The problem: Track down each line below containing the string "BackStageAccess" and copy it.

◇ ◇ ◇ ◇ ◇

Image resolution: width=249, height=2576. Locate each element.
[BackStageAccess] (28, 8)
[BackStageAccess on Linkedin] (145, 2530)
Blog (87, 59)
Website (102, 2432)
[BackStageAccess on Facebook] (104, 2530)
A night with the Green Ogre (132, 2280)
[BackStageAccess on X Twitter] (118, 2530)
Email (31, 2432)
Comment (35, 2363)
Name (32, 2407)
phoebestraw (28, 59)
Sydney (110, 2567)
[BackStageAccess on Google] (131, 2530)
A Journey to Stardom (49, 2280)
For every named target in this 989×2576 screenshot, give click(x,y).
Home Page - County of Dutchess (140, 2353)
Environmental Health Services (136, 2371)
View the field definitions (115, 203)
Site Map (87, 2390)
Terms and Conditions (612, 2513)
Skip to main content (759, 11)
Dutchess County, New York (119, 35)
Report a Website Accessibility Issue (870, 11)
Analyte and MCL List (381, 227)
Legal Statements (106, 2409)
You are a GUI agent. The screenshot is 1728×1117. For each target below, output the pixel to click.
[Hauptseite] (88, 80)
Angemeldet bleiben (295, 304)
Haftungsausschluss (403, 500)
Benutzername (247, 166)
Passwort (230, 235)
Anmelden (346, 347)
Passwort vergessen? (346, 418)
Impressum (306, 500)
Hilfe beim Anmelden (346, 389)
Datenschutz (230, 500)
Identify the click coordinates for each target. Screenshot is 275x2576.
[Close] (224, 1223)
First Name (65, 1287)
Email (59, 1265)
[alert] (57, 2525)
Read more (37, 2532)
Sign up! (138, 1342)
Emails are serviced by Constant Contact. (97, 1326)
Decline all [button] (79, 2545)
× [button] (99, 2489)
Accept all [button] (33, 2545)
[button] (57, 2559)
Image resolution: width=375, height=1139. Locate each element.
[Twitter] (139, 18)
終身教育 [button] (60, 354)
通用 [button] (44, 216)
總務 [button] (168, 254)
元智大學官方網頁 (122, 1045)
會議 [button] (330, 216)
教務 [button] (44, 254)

◇ ◇ ◇ ◇ ◇

Your response:
[BackStageAccess] (28, 8)
[BackStageAccess on Linkedin] (145, 2530)
[BackStageAccess on Facebook] (104, 2530)
[BackStageAccess on X Twitter] (118, 2530)
[BackStageAccess on Google] (131, 2530)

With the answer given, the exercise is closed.